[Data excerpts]
· · ·

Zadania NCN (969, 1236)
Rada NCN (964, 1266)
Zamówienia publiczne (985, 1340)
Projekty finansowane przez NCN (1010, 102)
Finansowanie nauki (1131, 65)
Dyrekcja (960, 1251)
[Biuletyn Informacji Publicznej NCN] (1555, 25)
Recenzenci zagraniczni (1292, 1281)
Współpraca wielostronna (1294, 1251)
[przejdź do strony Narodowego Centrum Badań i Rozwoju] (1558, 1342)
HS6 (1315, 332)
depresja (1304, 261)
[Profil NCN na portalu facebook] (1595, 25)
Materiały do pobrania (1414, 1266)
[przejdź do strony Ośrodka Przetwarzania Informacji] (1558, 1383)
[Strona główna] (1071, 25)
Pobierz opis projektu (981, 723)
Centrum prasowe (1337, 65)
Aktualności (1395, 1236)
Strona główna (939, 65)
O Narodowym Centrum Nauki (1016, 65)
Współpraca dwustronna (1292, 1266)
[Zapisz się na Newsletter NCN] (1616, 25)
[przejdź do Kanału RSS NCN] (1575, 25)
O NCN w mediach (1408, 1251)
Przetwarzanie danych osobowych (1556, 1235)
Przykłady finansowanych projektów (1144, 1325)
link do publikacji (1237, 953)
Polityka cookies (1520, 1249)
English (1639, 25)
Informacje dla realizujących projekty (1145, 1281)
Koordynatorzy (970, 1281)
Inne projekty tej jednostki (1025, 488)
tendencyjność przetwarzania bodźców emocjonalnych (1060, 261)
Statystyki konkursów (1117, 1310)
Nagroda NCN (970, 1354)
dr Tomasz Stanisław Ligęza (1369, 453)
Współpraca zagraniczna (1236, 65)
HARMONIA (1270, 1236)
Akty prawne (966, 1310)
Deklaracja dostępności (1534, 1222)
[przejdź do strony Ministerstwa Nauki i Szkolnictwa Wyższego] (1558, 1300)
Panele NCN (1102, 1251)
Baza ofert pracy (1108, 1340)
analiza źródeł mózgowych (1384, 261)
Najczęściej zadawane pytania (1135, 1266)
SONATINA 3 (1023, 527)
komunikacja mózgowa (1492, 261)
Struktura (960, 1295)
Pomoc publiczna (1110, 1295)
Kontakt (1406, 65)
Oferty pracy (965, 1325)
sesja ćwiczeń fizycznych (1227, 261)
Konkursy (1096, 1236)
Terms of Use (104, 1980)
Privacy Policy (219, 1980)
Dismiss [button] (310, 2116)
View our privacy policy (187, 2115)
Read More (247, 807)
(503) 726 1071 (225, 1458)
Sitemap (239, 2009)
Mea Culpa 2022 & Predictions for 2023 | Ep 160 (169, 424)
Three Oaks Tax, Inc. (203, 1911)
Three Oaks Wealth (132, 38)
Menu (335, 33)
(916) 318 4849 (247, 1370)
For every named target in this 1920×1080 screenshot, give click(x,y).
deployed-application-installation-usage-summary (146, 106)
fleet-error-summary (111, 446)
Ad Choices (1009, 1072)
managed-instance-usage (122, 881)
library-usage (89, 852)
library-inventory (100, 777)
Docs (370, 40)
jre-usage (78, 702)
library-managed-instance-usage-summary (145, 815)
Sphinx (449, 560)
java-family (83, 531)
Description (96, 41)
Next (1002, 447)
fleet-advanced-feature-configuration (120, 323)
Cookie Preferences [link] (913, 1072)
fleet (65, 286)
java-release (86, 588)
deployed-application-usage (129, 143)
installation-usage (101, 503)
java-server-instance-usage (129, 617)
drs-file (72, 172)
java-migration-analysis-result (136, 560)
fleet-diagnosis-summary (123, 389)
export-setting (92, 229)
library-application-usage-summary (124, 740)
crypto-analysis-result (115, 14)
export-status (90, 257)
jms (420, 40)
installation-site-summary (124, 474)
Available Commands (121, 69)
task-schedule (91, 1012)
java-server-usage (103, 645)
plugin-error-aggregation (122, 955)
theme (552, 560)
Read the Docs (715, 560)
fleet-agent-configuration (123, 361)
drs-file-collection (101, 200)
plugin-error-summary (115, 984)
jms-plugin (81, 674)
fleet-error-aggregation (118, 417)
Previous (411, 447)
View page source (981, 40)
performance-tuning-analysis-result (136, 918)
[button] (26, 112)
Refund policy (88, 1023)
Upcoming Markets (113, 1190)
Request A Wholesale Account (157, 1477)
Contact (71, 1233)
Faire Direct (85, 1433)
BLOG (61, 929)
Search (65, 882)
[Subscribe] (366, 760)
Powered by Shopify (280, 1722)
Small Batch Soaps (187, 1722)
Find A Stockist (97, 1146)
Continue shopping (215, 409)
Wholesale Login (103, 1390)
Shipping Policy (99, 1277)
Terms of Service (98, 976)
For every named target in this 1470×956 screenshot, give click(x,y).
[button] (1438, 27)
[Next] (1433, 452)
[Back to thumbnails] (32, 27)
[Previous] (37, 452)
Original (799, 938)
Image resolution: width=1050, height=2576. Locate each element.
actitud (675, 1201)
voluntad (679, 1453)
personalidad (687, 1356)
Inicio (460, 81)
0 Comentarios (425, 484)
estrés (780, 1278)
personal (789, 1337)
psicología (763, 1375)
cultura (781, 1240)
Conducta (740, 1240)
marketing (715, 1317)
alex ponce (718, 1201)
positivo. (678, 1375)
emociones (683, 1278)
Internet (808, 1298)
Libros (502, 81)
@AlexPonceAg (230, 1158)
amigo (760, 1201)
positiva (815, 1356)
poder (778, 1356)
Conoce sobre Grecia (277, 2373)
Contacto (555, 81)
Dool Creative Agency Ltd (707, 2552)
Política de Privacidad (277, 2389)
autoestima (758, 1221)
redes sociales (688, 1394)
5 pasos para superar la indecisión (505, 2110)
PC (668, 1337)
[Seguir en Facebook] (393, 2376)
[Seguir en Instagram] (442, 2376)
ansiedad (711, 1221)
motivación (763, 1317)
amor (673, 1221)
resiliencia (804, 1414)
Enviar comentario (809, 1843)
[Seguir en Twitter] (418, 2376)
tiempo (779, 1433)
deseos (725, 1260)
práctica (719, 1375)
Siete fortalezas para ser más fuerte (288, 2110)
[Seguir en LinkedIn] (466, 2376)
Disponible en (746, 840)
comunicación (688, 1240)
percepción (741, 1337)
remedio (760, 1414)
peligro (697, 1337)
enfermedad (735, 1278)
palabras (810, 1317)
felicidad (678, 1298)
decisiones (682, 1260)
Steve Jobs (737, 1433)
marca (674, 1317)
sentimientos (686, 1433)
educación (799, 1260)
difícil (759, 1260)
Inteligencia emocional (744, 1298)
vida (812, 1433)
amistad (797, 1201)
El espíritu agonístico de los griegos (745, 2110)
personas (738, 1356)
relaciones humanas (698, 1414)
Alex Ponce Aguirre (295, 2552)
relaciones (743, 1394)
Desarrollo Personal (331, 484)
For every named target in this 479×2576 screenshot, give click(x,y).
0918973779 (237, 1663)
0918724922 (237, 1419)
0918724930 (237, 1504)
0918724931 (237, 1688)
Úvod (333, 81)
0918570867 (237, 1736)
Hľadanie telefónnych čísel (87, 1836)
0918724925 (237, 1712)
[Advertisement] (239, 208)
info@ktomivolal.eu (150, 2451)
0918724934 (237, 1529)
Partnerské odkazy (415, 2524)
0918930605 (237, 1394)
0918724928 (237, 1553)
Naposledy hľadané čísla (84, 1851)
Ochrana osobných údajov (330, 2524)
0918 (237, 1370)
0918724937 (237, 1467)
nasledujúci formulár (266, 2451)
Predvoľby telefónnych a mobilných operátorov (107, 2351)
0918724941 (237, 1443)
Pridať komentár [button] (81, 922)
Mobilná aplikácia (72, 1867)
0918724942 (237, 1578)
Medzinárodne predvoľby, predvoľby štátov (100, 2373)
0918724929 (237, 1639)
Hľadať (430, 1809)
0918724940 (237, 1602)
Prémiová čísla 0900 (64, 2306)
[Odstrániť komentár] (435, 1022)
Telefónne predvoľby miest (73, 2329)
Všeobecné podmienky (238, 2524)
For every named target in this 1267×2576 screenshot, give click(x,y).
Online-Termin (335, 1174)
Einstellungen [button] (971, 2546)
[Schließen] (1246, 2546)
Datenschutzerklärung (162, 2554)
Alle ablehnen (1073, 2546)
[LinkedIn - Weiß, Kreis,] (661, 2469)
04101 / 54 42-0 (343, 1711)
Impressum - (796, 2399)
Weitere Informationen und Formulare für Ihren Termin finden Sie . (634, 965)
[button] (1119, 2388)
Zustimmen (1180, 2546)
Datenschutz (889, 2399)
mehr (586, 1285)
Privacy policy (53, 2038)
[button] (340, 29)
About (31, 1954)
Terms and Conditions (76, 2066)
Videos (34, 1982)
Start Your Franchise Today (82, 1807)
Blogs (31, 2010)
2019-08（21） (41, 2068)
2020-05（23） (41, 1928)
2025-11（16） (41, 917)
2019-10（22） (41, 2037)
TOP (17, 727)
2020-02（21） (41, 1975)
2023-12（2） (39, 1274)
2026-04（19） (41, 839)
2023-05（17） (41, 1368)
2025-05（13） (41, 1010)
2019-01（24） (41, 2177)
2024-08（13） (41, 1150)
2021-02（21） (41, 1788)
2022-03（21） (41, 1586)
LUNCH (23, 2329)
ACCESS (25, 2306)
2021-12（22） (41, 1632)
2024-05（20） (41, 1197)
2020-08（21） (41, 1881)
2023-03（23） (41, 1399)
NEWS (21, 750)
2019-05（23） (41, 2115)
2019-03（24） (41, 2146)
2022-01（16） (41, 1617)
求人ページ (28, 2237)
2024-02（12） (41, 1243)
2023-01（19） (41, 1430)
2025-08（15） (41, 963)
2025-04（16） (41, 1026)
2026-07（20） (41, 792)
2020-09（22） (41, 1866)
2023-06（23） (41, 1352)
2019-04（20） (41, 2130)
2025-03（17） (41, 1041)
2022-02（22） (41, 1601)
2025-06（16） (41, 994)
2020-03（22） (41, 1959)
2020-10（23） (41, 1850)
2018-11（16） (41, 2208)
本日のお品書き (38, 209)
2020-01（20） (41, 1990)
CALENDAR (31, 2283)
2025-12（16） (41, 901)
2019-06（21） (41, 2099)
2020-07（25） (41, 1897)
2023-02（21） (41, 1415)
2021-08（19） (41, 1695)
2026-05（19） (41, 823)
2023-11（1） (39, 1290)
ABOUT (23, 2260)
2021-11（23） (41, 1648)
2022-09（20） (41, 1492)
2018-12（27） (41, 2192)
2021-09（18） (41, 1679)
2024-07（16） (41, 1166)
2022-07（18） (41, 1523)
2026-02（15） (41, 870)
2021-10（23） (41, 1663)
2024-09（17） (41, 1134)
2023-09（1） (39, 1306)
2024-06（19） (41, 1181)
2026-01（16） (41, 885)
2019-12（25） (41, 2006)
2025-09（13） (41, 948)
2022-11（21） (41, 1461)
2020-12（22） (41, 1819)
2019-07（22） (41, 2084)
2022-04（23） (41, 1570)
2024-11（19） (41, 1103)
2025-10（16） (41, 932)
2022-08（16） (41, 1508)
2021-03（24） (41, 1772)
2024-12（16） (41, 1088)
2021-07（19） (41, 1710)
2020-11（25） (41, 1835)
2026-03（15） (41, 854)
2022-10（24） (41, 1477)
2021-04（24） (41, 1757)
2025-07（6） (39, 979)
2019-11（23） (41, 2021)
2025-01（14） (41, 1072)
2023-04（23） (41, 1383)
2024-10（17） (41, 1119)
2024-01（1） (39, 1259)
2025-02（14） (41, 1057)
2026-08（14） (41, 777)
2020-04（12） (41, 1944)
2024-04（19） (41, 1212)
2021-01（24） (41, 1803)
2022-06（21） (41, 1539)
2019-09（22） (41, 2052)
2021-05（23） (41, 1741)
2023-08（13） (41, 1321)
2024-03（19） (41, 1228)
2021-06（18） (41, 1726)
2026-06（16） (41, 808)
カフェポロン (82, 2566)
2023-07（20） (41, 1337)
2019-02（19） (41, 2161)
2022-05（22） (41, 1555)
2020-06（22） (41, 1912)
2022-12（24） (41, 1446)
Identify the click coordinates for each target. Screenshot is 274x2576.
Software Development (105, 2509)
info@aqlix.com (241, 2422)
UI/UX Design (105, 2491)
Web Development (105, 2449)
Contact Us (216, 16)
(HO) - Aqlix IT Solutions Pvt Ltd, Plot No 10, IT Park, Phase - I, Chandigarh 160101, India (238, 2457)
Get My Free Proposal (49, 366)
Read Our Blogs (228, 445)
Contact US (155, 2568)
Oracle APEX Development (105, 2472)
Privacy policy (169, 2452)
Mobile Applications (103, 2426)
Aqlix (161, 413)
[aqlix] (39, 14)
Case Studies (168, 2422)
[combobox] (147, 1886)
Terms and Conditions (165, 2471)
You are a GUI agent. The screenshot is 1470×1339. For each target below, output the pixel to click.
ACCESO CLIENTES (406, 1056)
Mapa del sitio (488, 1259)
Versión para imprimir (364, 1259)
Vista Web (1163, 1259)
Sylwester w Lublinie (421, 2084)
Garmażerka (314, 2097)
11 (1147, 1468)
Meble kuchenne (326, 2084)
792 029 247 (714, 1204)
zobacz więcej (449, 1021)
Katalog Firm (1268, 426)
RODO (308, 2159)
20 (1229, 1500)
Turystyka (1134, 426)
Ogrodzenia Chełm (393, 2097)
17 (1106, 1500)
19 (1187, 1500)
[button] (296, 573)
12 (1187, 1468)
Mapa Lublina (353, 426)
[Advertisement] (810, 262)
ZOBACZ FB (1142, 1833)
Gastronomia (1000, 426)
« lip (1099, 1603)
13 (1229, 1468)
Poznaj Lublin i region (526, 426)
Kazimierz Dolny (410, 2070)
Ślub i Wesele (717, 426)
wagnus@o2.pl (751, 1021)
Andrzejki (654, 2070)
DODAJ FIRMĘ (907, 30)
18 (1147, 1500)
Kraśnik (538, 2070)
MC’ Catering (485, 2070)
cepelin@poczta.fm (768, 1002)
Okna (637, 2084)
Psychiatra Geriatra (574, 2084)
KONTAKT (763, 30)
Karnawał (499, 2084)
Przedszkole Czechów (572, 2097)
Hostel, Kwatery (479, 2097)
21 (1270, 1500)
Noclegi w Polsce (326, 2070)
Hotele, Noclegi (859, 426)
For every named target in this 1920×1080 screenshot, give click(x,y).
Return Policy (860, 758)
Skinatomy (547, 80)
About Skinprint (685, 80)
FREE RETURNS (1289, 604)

· · ·

Only the lines above from the one with "LUNCH (23, 2329)" through the one with "2018-12（27） (41, 2192)" should be duplicated, character for character.

LUNCH (23, 2329)
ACCESS (25, 2306)
2021-12（22） (41, 1632)
2024-05（20） (41, 1197)
2020-08（21） (41, 1881)
2023-03（23） (41, 1399)
NEWS (21, 750)
2019-05（23） (41, 2115)
2019-03（24） (41, 2146)
2022-01（16） (41, 1617)
求人ページ (28, 2237)
2024-02（12） (41, 1243)
2023-01（19） (41, 1430)
2025-08（15） (41, 963)
2025-04（16） (41, 1026)
2026-07（20） (41, 792)
2020-09（22） (41, 1866)
2023-06（23） (41, 1352)
2019-04（20） (41, 2130)
2025-03（17） (41, 1041)
2022-02（22） (41, 1601)
2025-06（16） (41, 994)
2020-03（22） (41, 1959)
2020-10（23） (41, 1850)
2018-11（16） (41, 2208)
本日のお品書き (38, 209)
2020-01（20） (41, 1990)
CALENDAR (31, 2283)
2025-12（16） (41, 901)
2019-06（21） (41, 2099)
2020-07（25） (41, 1897)
2023-02（21） (41, 1415)
2021-08（19） (41, 1695)
2026-05（19） (41, 823)
2023-11（1） (39, 1290)
ABOUT (23, 2260)
2021-11（23） (41, 1648)
2022-09（20） (41, 1492)
2018-12（27） (41, 2192)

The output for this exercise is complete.